Öffentliche-Rechtliche Formate stimmen junge Menschen regelmäßig über ihre Veröffentlichungen auf entbehrungsreiche Zeiten ein. Das Motto lautet: Weniger ist mehr, gewöhnt euch schon einmal daran. Das WDR-Format „kugelzwei“ schließt sich den Empfehlungen der Politik an – warum Duschen, wenn auch ein Waschlappen reicht.

Von Bernhard Loyen

Wir leben in bizarren Zeiten. Den Bürgern wird täglich über bewusst manipulative Texte und Filmchen in den sozialen Medien nachdrücklich vermittelt, dass der individuelle Mensch über seine Verhältnisse lebt, unsensibel ist, der Natur schadet und Bedürfnisse seiner Mitmenschen mutwillig missachtet. Dass sie/ihr, er/sein oder they/them sich zeitnah an das Lebensmotto der Stunde gewöhnen sollten, ausgehend der Vorstellungen des World Economic Forums (WEF): „Ich besitze nichts, habe keine Privatsphäre, und das Leben war noch nie besser“. Diejenigen, die gelernte gesunde Skepsis aufmerken lassen, machen sich je nach Wahrnehmung dabei nur verdächtig. Rücksichtnahme wird in orwellscher Manier in ihrer ursprünglichen Bedeutung schlicht umgekehrt.

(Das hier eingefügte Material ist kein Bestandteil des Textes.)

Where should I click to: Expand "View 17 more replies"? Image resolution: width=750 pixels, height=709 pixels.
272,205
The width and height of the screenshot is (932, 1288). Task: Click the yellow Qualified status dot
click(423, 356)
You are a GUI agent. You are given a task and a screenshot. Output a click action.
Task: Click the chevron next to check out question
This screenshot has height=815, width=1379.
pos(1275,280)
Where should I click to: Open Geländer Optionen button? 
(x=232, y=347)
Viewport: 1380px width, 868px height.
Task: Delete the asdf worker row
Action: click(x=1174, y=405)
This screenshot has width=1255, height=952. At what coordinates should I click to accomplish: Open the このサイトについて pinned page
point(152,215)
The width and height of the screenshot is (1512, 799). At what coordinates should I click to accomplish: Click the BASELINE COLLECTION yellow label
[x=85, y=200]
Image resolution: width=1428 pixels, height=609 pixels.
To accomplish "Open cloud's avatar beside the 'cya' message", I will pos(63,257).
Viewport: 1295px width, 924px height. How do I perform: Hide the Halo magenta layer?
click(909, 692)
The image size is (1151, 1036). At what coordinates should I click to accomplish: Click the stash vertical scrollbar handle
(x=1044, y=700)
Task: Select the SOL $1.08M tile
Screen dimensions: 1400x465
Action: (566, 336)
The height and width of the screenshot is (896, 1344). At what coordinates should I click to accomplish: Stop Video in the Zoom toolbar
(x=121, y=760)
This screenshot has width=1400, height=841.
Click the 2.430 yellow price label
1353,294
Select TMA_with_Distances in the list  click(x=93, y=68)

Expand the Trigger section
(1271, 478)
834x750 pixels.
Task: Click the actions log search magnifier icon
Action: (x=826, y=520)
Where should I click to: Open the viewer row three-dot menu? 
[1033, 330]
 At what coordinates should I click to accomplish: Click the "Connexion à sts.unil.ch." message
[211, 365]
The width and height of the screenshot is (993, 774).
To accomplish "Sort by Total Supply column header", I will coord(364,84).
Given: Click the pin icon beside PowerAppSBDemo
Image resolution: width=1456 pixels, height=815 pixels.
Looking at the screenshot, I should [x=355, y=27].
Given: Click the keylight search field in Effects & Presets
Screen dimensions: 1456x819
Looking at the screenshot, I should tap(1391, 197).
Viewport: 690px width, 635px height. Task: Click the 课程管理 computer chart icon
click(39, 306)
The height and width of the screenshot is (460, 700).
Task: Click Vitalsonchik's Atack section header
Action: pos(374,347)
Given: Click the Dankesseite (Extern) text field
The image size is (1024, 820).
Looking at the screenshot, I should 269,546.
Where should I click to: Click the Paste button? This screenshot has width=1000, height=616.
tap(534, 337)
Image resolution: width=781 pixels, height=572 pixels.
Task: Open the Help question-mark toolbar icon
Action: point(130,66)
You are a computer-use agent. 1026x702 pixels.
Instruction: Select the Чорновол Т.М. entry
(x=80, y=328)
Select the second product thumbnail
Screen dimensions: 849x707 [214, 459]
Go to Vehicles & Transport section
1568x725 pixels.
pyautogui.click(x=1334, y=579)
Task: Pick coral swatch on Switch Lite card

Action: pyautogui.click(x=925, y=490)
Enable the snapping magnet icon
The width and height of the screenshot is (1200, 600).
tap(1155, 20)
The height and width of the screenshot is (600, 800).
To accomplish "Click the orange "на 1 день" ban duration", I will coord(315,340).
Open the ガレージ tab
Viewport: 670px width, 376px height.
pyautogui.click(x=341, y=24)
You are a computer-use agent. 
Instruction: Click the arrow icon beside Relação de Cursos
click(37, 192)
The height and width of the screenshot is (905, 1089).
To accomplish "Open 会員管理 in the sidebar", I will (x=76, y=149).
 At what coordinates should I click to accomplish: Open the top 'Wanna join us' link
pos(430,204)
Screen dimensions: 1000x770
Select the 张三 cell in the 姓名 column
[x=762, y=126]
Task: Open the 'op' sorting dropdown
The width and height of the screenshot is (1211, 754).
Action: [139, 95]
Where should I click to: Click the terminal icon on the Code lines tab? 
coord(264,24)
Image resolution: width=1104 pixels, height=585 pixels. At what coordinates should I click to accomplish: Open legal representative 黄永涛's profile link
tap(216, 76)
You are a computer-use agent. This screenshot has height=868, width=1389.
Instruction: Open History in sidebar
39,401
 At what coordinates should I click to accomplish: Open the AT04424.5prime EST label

So empfiehlt und vermittelt aktuell der GEZ-finanzierte Westdeutsche Rundfunk (WDR): Wozu regelmäßige Körperhygiene? Körpergeruch kann etwas Schönes und Natürliches sein. Die gegenwärtige Explosion an „Erklärvideos“ richtet sich mehrheitlich über extrageschaffene Videoformate auf YouTube, TikTok oder Instagram an die anvisierte Zielgruppe der Kinder und Jugendlichen. Das WDR-Format kugelzwei veröffentlichte am 15. September ein beeindruckendes Beispiel bedenklicher „Denkvorgaben“ an die Menschen im Land. So formuliert das Video zu Beginn für den Zuschauer kommende Verzichtsanregungen mit der Einleitung:

„Wenn wir nur ein mal pro Woche Duschen/Baden, dann könnte unser Alltag so aussehen:“

Der ignorante und bis dato schlicht vor sich Hinlebende lernt bzw. wird darauf hingewiesen, dass „häufiges Duschen und Baden laut Dermatologen:innen der Haut schaden“ könnte. Das animierte Fräulein wäscht sich zwar die Haare, ohne Waschbecken und/oder Wasser, doch vielleicht soll so nur vermittelt werden, dass auch eine geschädigte Kopfhaut das nachhaltige Denken beeinflussen könnte.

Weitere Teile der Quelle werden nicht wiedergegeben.